A posição era magnifica; estava em communicação com Lugano, d'onde podia receber gente e munições: mas ninguem veiu juntar-se-me, e fiquei ahi oito dias inutilmente.

No fim d'este tempo, os austriacos concentraram suas forças e marcharam sobre Portecco. Retirei-me ao valle de Cavarnia, que separa a Lombardia da Suissa. Contava, se me atacassem fazer tanto como em São-Maffeo.

Mas houve apenas alguns tiros de espingarda.

Dois dos meus homens morreram de suas feridas.

Nada havia a fazer; todas as passagens eram cobertas de neve; o inverno tornava-se cada vez mais rigoroso; entrei na Suissa; escondi as espingardas e em seguida eu mesmo me escondi.

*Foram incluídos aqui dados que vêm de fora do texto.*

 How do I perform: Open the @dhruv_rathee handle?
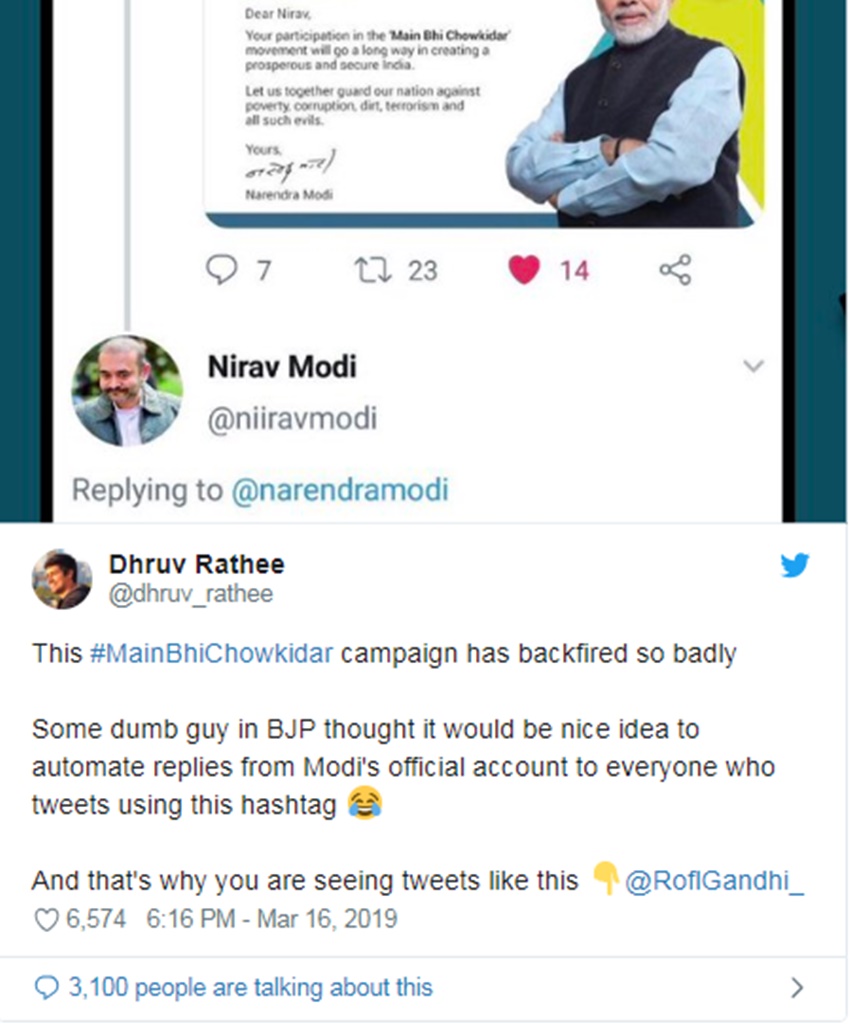(x=190, y=594)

Por desgraça, eu era mais difficil de esconder que uma espingarda; e como estava tão compromettido, tratava-se em relação a mim, não de um simples internamento, mas da prisão; muito feliz seria, se agarrado pelas authoridades suissas não me entregassem aos austriacos.

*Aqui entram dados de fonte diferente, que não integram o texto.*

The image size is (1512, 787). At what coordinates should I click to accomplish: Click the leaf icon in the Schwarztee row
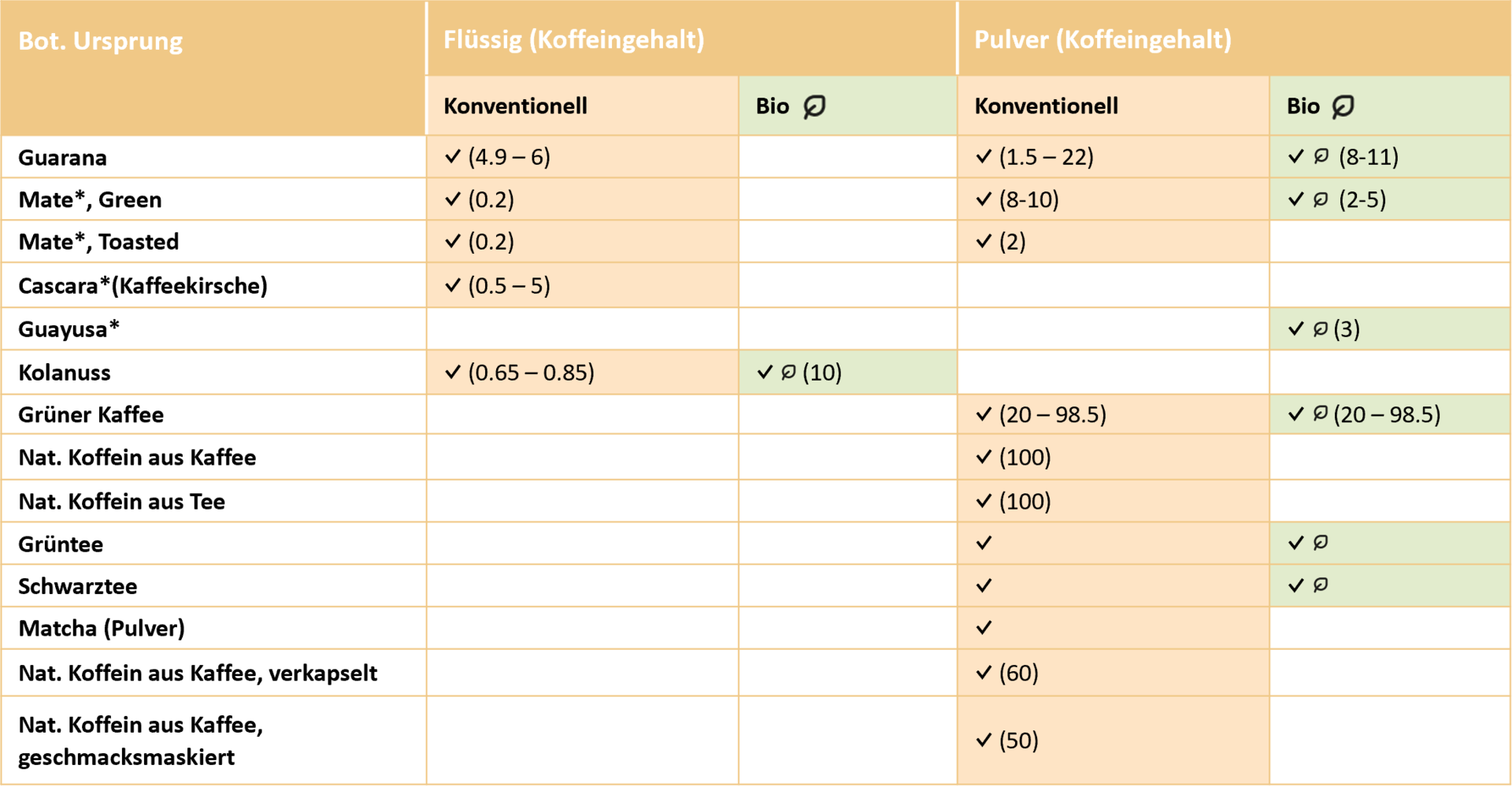(x=1321, y=585)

Resolvi pois fazer todo o possivel para reentrar no Piemonte.

Prestaram-me uma carruagem para sahir do Lugano. Sahindo, iria a Magadino; de Magadino a Genova, e de Genova Deus sabe aonde.

Atravessava pois Lugano de carruagem, quando um carro carregado de madeira, que obstruia o caminho me fez parar. Era mister esperar que o descarregassem. Estava esperando, quando o commandante do batalhão federal me reconheceu, chamou gente e fez-me prender.